Bees are essential to human survival and there decline if of great concern. It is estimate one third of our food is pollinated by bees. In the UK 267 species of bees but around 20,000 worldwide. It has been declared multiple species of bumble and honeybees are extinct. They are essential to our food production and the value of crops pollinated by bees is over half a billion pounds. With declining number less bees means food production costs go up and those costs will be passed on to you. Here 6 facts about bees:
It’s not only honey bees that are vital for foods such as avocados, broccoli, citrus fruits, peaches, kiwis, cherries and cranberries to name a few. Honey bees are even essential to the production of blueberries and almonds. Bees pollinate over 80% of all flowering plants and out of the top 100 crops, bees pollinate 70 of these. One bee colony can pollinate up to 300 million plants daily.
Why are bees dying?
Bees aren’t dying due to one reason alone but as a whole, human activity is to blame. Colony collapse disorder (CCD) is when the majority of the worker bees disappear from the colony leaving behind the queen and the nurse bees of the hive to nurse the immature bees. Much of the blame for the cause of CCD is being attributed to pesticides known as neonicotinoids. In short, scientists have long been concerned that these pesticides can change bee behaviour and development. Bees come into contact with neonicotinoids through dust and trace amounts left on nectar and pollen. The pesticides are brought back to the colony when bees return essentially poisoning the hive. This weakens their immune system and leaves them vulnerable to disease and parasites. The parasite, varro mite has been known to scientists since the 1980’s but until bees started disappearing they were thought to be harmless. The parasite attaches itself to the body of the bee and suck their fat bodies. They transfer viruses during this process and a significant mite infestation could lead to the death of a whole colony.
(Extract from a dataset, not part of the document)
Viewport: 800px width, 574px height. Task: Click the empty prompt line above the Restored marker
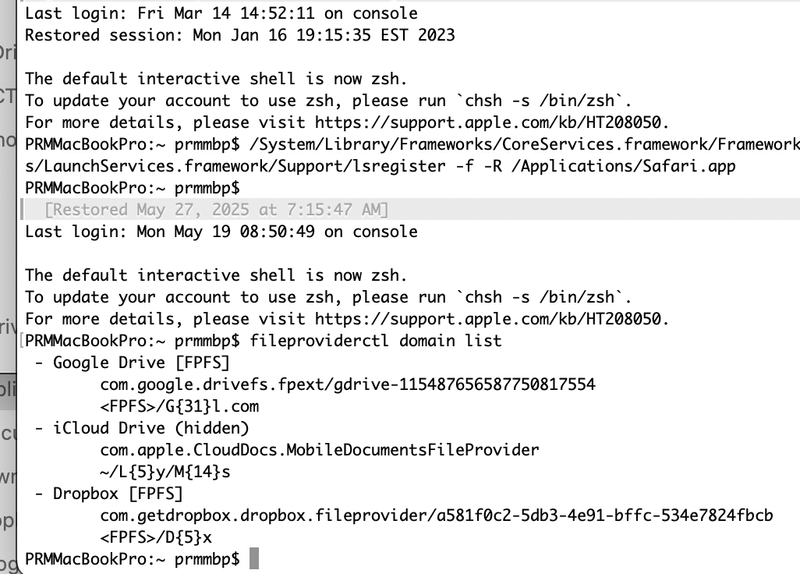[x=131, y=188]
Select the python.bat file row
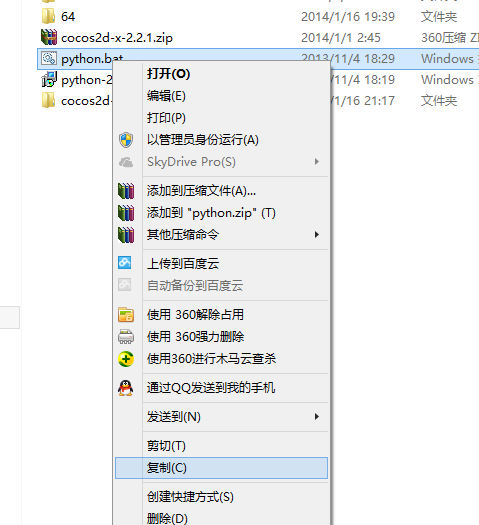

Another contributor to the death of bees is climate change. Due to changing temperatures flower development is being effected which is another factor making lives more difficult for bees. As weather changes, bee behaviour does too. When it rains bees stay inside and when it gets too hot bees gather water to keep to colony cool. When it rains heavily bees also face more trouble as the rain washes pollen away.
What can we do to save bees?
- Plant bee friendly flowers in your garden. Look for flowers that can last sub-zero temperatures.
- Grow from seed.
- Avoid pesticides.
- Buy a bee house to encourage a colony. These can cost less than £10 (UK).
- Use peat-free soil.
There are websites out there dedicated to encouraging you to take steps to encourage bee population growth and protection. My favourite website is https://kabloom.co.uk/. They also donate 10% of all profits to the Bumblebee Conservation Trust.
Bees are essential to our lives so what will be the One Change Now you make today to protect our bees and future generations?